═══ EXCERPT PROVIDED

In order to provide an easy and intuitive developer experience, Jolt has some guidelines around how developers initialize and structure their applications.
Before deploying an application, there are a few configuration details Jolt needs. Jolt uses the jolt init command to guide users through a series of prompts that gather this configuration information which is saved to a JSON file for later use. In particular, the information Jolt needs to deploy applications is as follows:
The dependency installation command (ie: npm install): Ensures that all of the dependencies required by the front-end and Lambdas are installed before deployment begins.
The build command (ie: npm run build): Builds the front end codebase into a collection of static assets prior to deployment.
The name of the user’s functions folder: The location where serverless functions and their environment variables are stored along with any dependencies.
The user’s default AWS region: Accessed during deployment to specify which region the infrastructure should be provisioned in.
The Functions Folder
Functions are defined in a separate functions folder located in the root of the application. The functions folder contains a collection of .js files, each of which represents a Lambda. In addition, a package.json file is needed in order to include any dependencies required by the functions. Finally, environment variables are defined in a .env file that lives alongside the functions.

══════
═══ COLLECTED DATA

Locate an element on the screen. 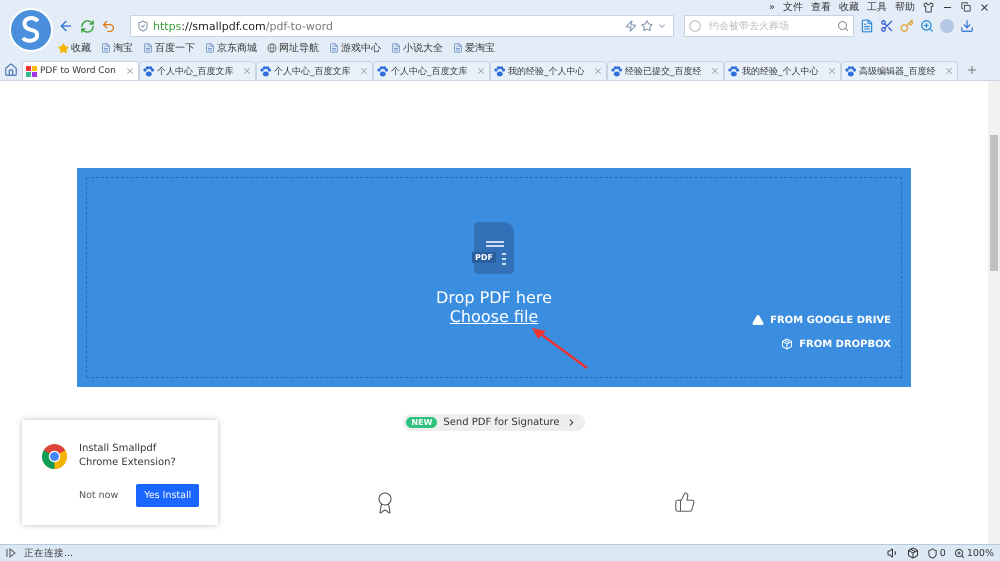 The image size is (1000, 561). shirt-icon is located at coordinates (928, 7).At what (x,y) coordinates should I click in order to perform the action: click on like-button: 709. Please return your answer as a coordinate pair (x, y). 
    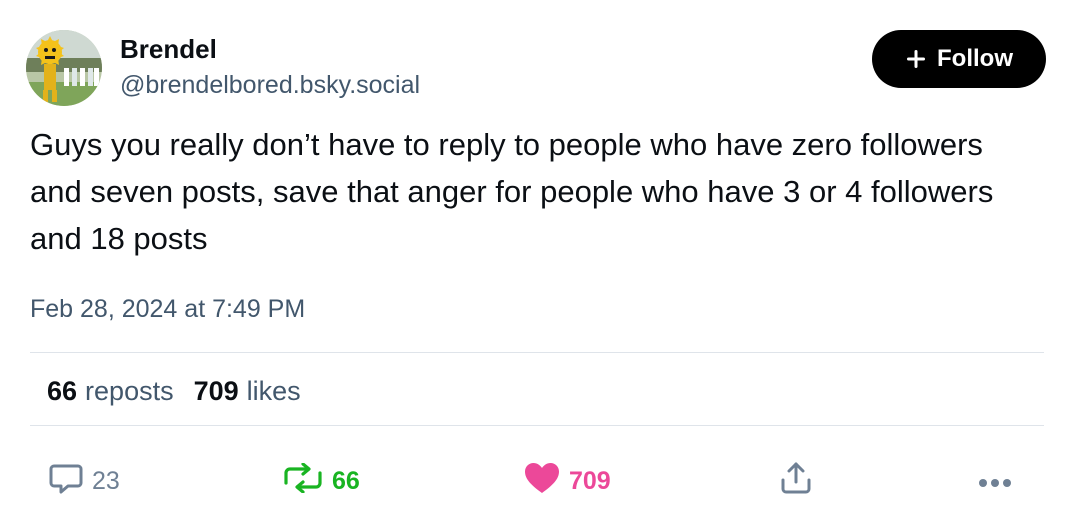
    Looking at the image, I should click on (567, 482).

══════

EXERCISE INSTRUCTIONS:
A – Return, word for word, the part of the Jolt excerpt that opens with the words containing "In order to provide" and closes with "prior to deployment.".
B – Does the Jolt excerpt agree with each statement below? Answer yes or no for each, quoting the words from the excerpt that decide it.
(i) The configuration gathered by the jolt init command is saved to a JSON file.
(ii) Each .js file in the functions folder represents a Lambda.
(iii) Environment variables for the functions are defined in the package.json file.
C – Write what comes next in the Jolt excerpt, beginning after its last sentence.

TASK-BY-TASK RESULTS:
A –
In order to provide an easy and intuitive developer experience, Jolt has some guidelines around how developers initialize and structure their applications.
Before deploying an application, there are a few configuration details Jolt needs. Jolt uses the jolt init command to guide users through a series of prompts that gather this configuration information which is saved to a JSON file for later use. In particular, the information Jolt needs to deploy applications is as follows:
The dependency installation command (ie: npm install): Ensures that all of the dependencies required by the front-end and Lambdas are installed before deployment begins.
The build command (ie: npm run build): Builds the front end codebase into a collection of static assets prior to deployment.

B –
(i) Yes: "which is saved to a JSON file for later use"
(ii) Yes: "each of which represents a Lambda"
(iii) No: "environment variables are defined in a .env file that lives alongside the functions"

C –
A basic Lambda function looks like this:
For users who are unfamiliar with the Lambda syntax, or who want a shortcut for creating a Lambda, entering the command jolt lambda and the path they want the lambda to have will automatically create a function inside the user’s functions folder.
Once the application is ready for deployment, the jolt deploy command makes sure that all required dependencies have been installed and then begins the build process using the build command specified by the user during initialization. The specifics of the build process vary depending on the build tool (gatsby build, react-scripts build, etc.) being used, but at a high level the following occurs:
Application code is compiled into a collection of static files
Static files are minified to to reduce file sizes by removing unnecessary white space, truncating variable names, etc. This results in smaller file sizes.
Code is transpiled to use syntax that is supported by older browsers
In addition to the building of front end application code, Jolt also prepares functions for deployment to AWS Lambda. Each function is zipped up along with its dependencies so that the function code and its environment variables can be sent to AWS during the deployment process.
Jolt deploys a JAMstack + Serverless App with a single command.
From the user’s perspective, the 50+ steps involved in manually provisioning and deploying the application are all automated and handled by the jolt deploy command.
7. Improving Jolt
Our initial vision for Jolt was to create a framework that made it easy to deploy JAMstack + serverless applications. With this accomplished, we discovered that there were a number of aspects related to development and management of applications that lacked the ease of use that we wanted to provide with Jolt. So, we decided to improve upon Jolt.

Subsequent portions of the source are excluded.